- Born: September 1, 1953 Lancaster, Pennsylvania
- Died: August 7, 1999 (aged 45) Cayuga Medical Center
- Education: Cornell University; California Institute of Technology;
- Awards: Maria Goeppert-Mayer Award
- Scientific career
- Fields: Physics
- Workplaces: Cornell University
- Thesis: Erosion of Ice Films by Energetic Ions (1982)
- Doctoral advisor: Thomas Tombrello

= Barbara Cooper (physicist) =

American physicist

Barbara Hope Cooper (September 1, 1953 – August 7, 1999) was an American physicist. She was the first female professor on the physics faculty at Cornell University.

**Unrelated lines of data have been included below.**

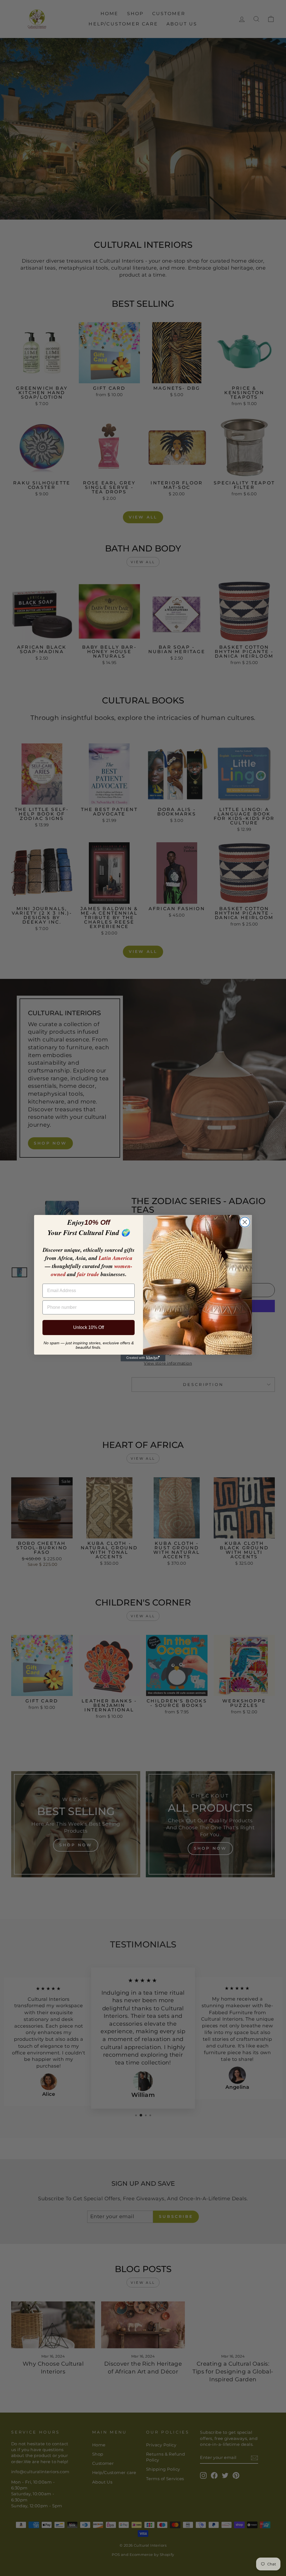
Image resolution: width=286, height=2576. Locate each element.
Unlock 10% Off (88, 1327)
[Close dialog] (245, 1222)
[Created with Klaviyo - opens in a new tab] (143, 1358)
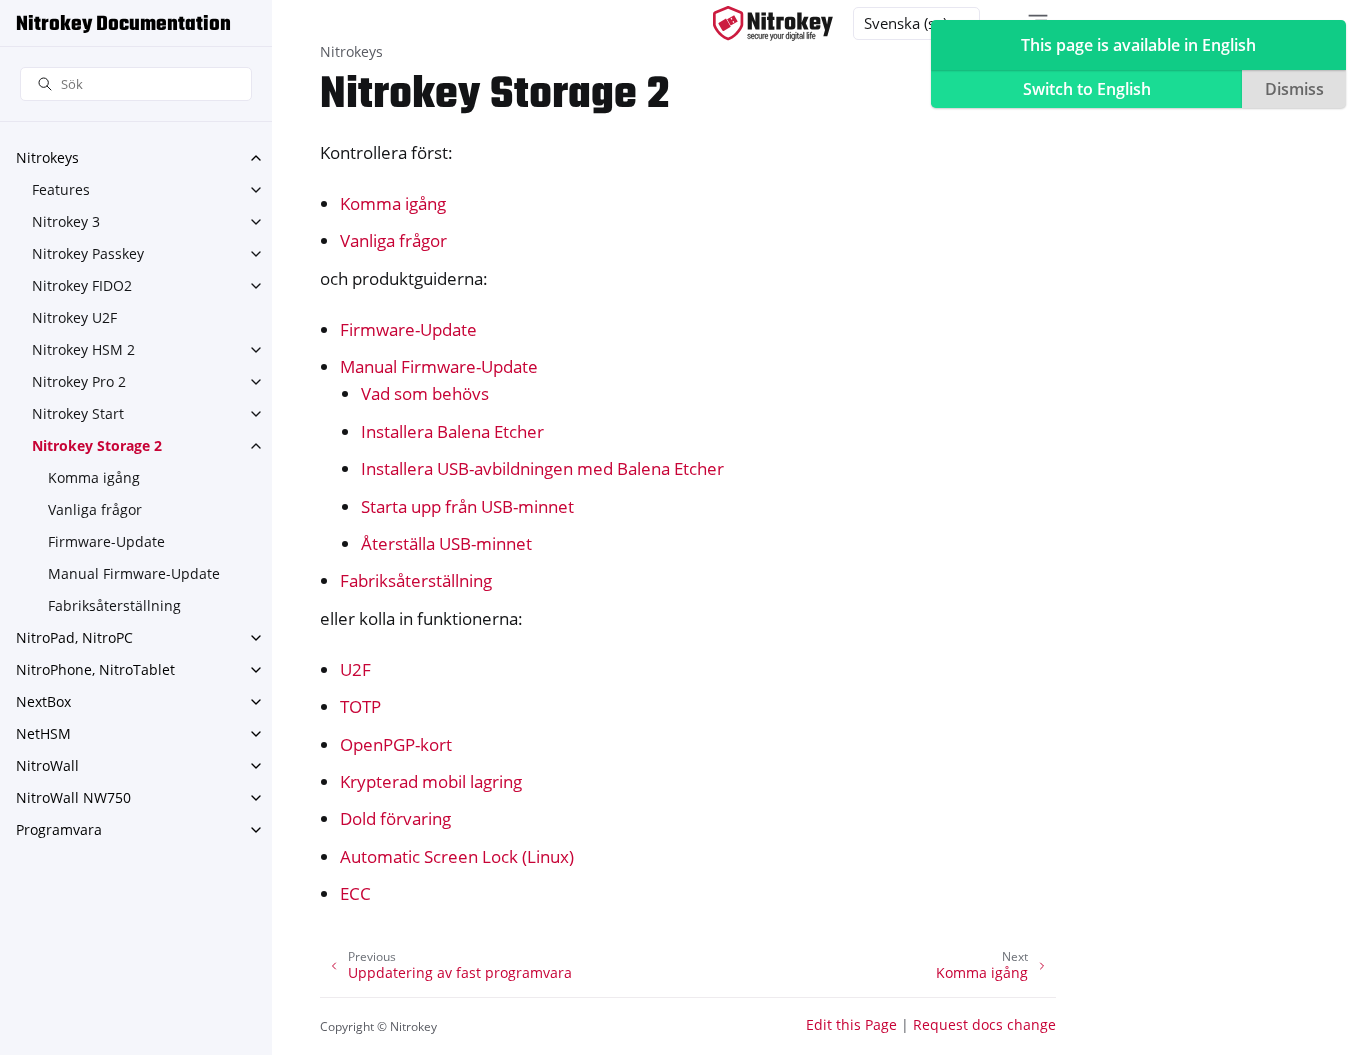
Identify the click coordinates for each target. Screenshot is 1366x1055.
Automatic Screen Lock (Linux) (457, 856)
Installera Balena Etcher (452, 431)
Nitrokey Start (78, 413)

== Early life and education ==
Cooper was born in Lancaster in 1953. She was raised in Newark. She attended Newark High School and graduated in 1971. Her father, Charles Burleigh Cooper, was an emeritus professor of physics at the University of Delaware. She completed her undergraduate degree in 1976 at Cornell University. When she started at Cornell, she intended to apply to medical school. When she injured her back in her second year, she took a break from her studies to recover and was hired to work on an undergraduate research project at the Cornell Laboratory of Nuclear Studies. She became more interested in physics. She went on to obtain a PhD from the California Institute of Technology in 1982. She was supervised by Thomas Tombrello. Her thesis was entitled Erosion of Ice Films by Energetic Ions.

== Career ==
Cooper stayed at Caltech until 1983 for a postdoctoral fellowship, then she was hired by Cornell University as an assistant professor. She was granted full professorship in 1995.

Cooper specialised in charge exchange in low-energy ion-surface scattering. This topic is relevant in fabrication processes based on surface chemistry, including plasma etching. She built up her lab from scratch, creating ion-beam systems operating from 10 eV to 1000 eV and other instruments in addition to propelling research into theoretical models. She expanded her expertise to include ion erosion and X-ray diffraction metal growth. She was a proponent for multidisciplinary research collaborations at Cornell. She was a leader in establishing the Cornell Center for Materials Research (CCMR) and the Cornell High-Energy Synchrotron Source (CHESS).

She was interested in science outreach and organised workshops for elementary school students. She encouraged exploration and the use of interactive examples to teach undergraduate physics. Cooper mentored women in physics and more than half of the graduate students in her research group were women at the time of her death.

== Awards and honours ==

- 1992 Maria Goeppert Mayer Award for her innovative studies of ion-surface interactions in the hyperthermal energy range. Combining experimental data from a highly versatile ion spectrometer with theoretical modeling, she has developed accurate ion-surface interaction potentials and provided detailed information about energy deposition and scattering mechanisms.
- Faculty development awards from IBM and AT&T.
- 1985 NSF Presidential Young Investigator.
- Bell Labs Graduate Research Program for Women award.
- Named Fellow of the American Physical Society in 1995.

== Personal life ==
Cooper was married to physicist Christopher Robert Myers. They had a daughter who was eight at the time of Cooper's death. Cooper died in 1999 six months after being diagnosed with lung cancer at Cayuga Medical Center.